Stored records
..........

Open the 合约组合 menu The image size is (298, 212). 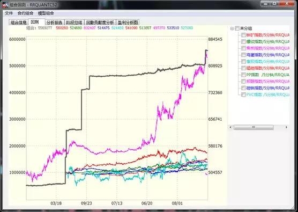point(25,13)
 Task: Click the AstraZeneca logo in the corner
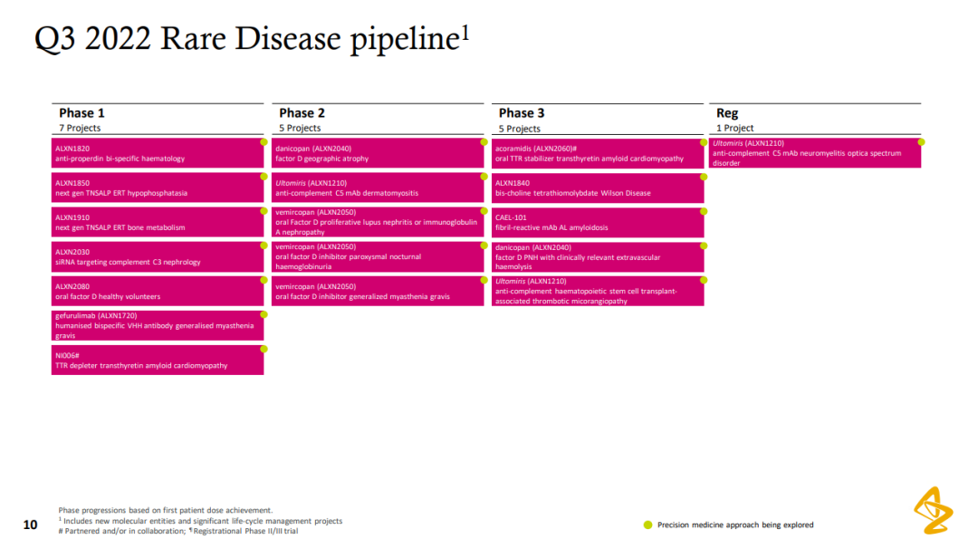coord(933,510)
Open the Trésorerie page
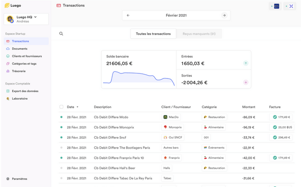301x187 pixels. tap(19, 71)
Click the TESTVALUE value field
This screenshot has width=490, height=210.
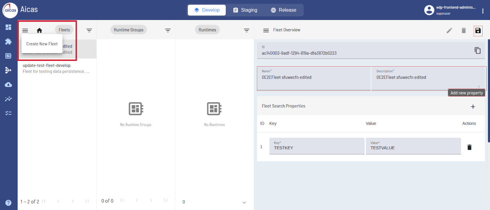click(413, 148)
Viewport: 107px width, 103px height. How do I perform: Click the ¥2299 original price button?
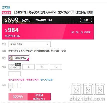point(18,97)
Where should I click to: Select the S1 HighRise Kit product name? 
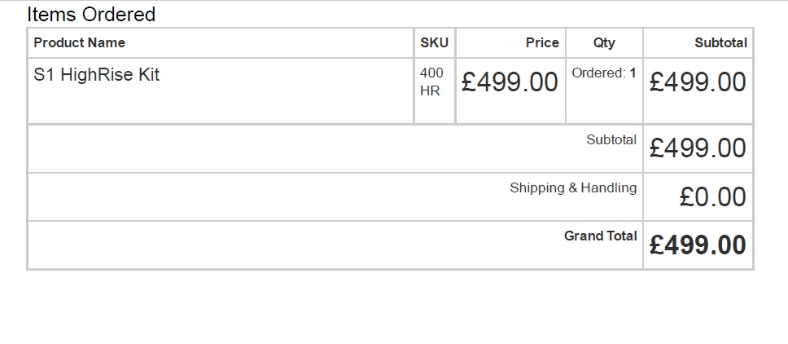click(97, 75)
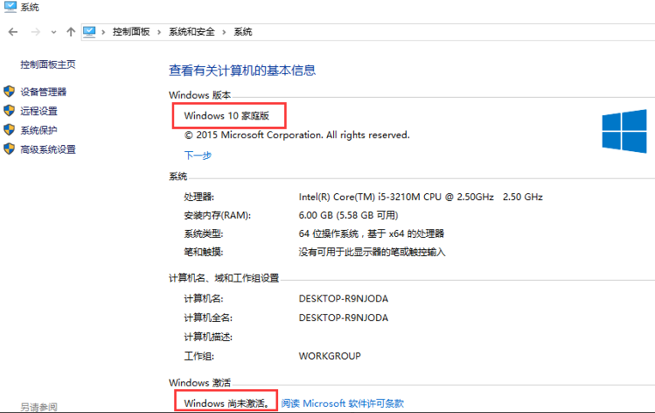Click the shield icon beside 远程设置
This screenshot has width=655, height=413.
click(9, 111)
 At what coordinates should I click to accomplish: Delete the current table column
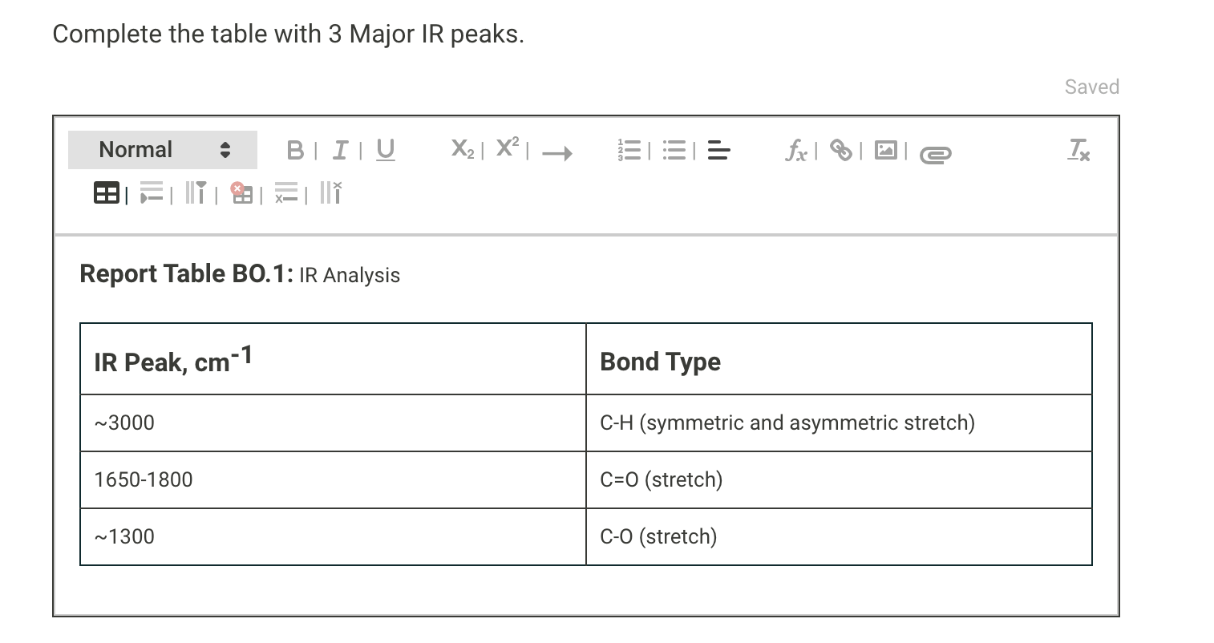point(331,192)

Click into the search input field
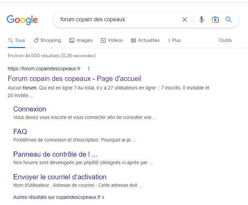pos(117,20)

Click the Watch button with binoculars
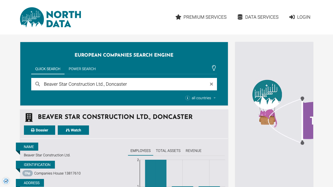(x=73, y=130)
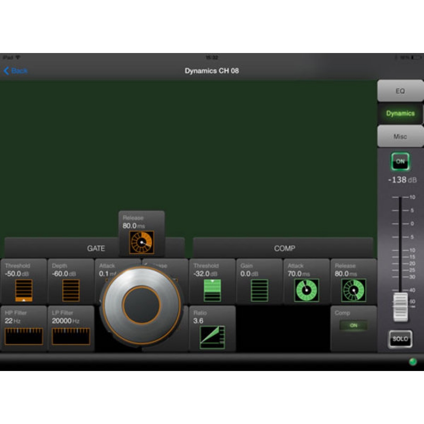Tap the Comp Threshold green meter
The image size is (424, 424).
coord(212,290)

..........

Return exactly the lines from the one with "Click the TESTVALUE value field" through the last line of the entries above, both ends included. No pictures may appear in the copy.

> [Answer section]
Click the TESTVALUE value field
This screenshot has width=490, height=210.
click(413, 148)
Viewport: 107px width, 103px height. How do I perform: Click the ¥2299 original price button?
point(18,97)
Where should I click to: Select the S1 HighRise Kit product name? 
click(97, 75)
Click the shield icon beside 远程设置
This screenshot has width=655, height=413.
click(9, 111)
 At what coordinates should I click to accomplish: Delete the current table column
point(331,192)

Click into the search input field
pos(117,20)

Click the Watch button with binoculars
(x=73, y=130)
Tap the Comp Threshold green meter
The image size is (424, 424).
coord(212,290)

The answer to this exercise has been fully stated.